MarkyMark — Sun, 29 Oct 2017 14:28:25 GMT

@Roger wrote:
If you have CompTia Security+ Certificate and had worked with it for 6 years, do you stand the chance to get the CISSP Certificate? And then again is it necessary to have CompTia Security+ Certificate before embarking on your CISSP CERTIFICATION journey?

Since the CISSP is a "management" credential, it's certainly expected that one has some experience in security/risk management prior to going for the cert. That said, having any other certification is not a requirement.

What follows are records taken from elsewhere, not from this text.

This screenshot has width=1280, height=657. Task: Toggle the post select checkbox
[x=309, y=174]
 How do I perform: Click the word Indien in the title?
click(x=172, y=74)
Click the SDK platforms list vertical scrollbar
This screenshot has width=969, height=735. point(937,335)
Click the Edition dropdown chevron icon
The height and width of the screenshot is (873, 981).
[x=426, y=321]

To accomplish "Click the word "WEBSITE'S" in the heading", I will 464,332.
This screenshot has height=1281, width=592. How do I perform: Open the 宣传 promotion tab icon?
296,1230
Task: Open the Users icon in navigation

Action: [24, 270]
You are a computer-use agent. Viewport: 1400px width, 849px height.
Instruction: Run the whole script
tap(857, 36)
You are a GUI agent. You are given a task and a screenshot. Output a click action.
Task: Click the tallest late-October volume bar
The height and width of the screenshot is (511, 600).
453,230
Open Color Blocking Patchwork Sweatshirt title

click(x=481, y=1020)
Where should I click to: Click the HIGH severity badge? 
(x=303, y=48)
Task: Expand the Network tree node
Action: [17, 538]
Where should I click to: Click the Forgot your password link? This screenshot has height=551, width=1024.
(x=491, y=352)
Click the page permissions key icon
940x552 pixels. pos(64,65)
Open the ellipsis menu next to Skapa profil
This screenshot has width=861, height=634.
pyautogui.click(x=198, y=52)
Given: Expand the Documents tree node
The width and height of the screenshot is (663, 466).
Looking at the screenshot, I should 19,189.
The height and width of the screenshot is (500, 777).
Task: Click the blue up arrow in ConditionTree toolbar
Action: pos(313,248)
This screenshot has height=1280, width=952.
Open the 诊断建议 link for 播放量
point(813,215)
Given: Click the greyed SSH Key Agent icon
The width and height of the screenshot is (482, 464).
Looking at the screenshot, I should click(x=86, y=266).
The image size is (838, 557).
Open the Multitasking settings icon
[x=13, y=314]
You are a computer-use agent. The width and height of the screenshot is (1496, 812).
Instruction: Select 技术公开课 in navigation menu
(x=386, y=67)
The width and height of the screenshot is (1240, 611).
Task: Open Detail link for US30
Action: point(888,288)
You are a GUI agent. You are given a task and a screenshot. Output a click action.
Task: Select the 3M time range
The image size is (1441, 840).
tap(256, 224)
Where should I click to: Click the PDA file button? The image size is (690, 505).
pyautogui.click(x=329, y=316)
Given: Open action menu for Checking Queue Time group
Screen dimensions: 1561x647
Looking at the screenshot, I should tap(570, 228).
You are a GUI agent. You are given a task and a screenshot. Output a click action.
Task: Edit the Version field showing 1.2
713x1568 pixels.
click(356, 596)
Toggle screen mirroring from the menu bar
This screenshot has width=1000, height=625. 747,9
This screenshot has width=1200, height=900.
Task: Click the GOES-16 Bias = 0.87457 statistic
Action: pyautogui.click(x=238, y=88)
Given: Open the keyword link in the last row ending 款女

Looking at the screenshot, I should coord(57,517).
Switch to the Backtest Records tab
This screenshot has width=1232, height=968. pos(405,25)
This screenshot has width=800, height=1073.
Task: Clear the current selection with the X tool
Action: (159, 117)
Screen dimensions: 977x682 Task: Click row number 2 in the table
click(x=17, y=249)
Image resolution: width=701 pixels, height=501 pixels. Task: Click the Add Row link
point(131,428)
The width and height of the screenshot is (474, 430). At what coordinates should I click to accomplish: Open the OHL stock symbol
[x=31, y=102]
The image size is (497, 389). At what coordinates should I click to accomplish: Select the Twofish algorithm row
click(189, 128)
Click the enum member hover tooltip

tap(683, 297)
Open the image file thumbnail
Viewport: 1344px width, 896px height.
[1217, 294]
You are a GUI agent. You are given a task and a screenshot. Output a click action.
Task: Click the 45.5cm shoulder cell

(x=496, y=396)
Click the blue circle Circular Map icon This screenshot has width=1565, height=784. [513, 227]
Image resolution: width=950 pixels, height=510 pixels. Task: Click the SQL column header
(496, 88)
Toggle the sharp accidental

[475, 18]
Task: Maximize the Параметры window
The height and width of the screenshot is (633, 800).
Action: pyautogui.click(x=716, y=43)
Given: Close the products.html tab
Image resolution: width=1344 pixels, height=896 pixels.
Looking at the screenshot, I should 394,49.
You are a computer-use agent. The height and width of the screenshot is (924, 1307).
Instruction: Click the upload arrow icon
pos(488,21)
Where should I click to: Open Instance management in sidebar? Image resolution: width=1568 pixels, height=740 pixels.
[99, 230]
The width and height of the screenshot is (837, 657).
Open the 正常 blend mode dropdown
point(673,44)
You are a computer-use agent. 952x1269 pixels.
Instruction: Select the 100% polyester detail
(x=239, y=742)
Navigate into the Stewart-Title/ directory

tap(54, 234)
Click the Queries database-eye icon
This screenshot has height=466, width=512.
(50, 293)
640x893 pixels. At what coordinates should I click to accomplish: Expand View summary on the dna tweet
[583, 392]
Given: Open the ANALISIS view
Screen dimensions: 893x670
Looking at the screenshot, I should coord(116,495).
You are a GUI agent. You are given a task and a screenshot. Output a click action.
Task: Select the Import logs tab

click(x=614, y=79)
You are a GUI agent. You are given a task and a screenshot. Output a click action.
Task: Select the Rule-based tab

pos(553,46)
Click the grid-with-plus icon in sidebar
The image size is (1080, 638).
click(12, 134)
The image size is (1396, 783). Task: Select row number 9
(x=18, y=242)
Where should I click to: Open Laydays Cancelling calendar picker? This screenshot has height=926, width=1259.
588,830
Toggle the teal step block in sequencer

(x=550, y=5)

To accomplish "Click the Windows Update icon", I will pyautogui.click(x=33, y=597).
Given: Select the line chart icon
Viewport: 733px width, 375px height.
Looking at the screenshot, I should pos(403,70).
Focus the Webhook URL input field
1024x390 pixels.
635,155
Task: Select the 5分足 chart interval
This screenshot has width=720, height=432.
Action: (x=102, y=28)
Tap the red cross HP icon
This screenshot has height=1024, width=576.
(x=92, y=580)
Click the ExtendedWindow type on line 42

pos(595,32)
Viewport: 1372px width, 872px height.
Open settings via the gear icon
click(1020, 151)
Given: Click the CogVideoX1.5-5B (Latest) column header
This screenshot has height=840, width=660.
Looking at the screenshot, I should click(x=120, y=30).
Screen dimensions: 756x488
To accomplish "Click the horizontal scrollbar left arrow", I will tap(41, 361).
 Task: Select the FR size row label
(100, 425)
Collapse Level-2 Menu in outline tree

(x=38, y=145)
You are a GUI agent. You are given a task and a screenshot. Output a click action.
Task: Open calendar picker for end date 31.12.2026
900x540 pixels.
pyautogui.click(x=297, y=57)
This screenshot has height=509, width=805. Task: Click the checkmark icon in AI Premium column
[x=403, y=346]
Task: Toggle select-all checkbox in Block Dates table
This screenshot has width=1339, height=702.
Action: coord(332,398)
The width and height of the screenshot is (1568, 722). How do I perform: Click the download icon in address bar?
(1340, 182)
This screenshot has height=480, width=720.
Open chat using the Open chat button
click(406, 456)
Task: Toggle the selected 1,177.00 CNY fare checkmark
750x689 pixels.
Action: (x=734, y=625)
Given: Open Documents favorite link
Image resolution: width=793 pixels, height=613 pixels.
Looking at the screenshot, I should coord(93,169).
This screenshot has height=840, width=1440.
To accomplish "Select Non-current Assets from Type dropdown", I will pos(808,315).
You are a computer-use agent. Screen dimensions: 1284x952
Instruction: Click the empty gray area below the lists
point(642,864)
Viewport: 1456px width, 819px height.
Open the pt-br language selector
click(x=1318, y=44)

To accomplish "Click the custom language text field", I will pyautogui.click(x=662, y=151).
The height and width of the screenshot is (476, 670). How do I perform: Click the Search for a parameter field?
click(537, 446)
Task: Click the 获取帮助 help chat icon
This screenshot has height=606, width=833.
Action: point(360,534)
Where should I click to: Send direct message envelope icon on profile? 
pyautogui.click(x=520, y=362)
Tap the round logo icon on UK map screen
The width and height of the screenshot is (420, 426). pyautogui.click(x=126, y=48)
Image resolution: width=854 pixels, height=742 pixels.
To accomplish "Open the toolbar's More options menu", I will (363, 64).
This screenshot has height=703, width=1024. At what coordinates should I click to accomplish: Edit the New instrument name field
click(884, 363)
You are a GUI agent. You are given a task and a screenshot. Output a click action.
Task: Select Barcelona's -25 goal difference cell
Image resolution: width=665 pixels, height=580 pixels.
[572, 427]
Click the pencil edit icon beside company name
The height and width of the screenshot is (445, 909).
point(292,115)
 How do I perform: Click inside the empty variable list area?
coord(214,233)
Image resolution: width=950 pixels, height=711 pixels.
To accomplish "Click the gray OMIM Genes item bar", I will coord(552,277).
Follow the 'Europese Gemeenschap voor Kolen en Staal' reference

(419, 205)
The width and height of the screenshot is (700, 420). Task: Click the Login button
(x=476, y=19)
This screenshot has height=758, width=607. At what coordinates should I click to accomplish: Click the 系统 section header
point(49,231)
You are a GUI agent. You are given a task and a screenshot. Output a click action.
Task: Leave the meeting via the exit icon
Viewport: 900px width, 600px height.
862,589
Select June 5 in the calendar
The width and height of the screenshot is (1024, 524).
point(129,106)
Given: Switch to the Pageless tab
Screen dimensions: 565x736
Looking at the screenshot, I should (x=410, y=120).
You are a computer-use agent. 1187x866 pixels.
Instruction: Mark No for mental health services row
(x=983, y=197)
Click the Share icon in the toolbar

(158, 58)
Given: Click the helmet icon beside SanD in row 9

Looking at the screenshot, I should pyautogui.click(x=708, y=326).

Since you specifically mentioned Security+, while I have never sat for the exam, my understanding is that it's more of an entry level security designation. And while it does help one understand security fundamentals, it tends to focus more on security operations rather than management/strategic issues (this can be said for their more advanced CASP cert). This isn't either good or bad (it really depends on your current role actually). But there is always a tendency to "tier" certifications as we are ingrained with this concept from our school days (you start with primary school, then secondary, then college, etc.). I believe the DOD requirement also supports this.

I think the key is to not necessarily focus on the certification, but the knowledge/skills that they are supposed to represent. I know plenty of people who have more knowledge/experience than required for these certs, but never bothered to attain them. This doesn't really make then any less valuable.

Re: CISSP CERTIFICATION

Roger — Sun, 29 Oct 2017 14:29:06 GMT

Thank you very much. I will remember your advice.

Re: CISSP CERTIFICATION

Roger — Sun, 29 Oct 2017 14:32:07 GMT

Thank you very much for the enlightenment. Much appreciated 👍

Re: CISSP CERTIFICATION AND DETAILS STUDY GUIDE FOR INDIA

infomediazapps1 — Mon, 30 Oct 2017 06:23:05 GMT

mail us all details regarding cissp exam details.

Re: CISSP CERTIFICATION

QuizMeKid — Tue, 31 Oct 2017 16:28:30 GMT

Mark,

A person inquiring or obtaining certifications can have many objectives in mind, for some, it is an individual accomplishment, and for other, it is job specific and or required. For whatever one's purpose or need maybe, they have to develop their roadmap to achieve their personal goals. That said, Security+ is far from being an entry-level security designation. I would be more inclined to think Tech 1 level is the entry point with A+, Network+, and SSCP (Systems Security Certified Practitioner), which I believe is the associate level to the CISSP. Perhaps, the SSCP might be a more achievable certification for a newbie with a direct mapping to the CISSP. The CISSP tents to be more of a Check-box item than an actual application and or practice. Some people will tell you they never used anything learned from preparing for the CISSP in their workplace because that is not the CISSP purpose, the CISSP is designed more for thinking/strategy and less for the application (hands-on, tactical folks).

And I couldn’t agree with you more, the key is not necessarily to focus on the certification, but the knowledge and skills that the cert materials are supposed to represent. The push for certifications is a government requirement and thus now a contractual necessity.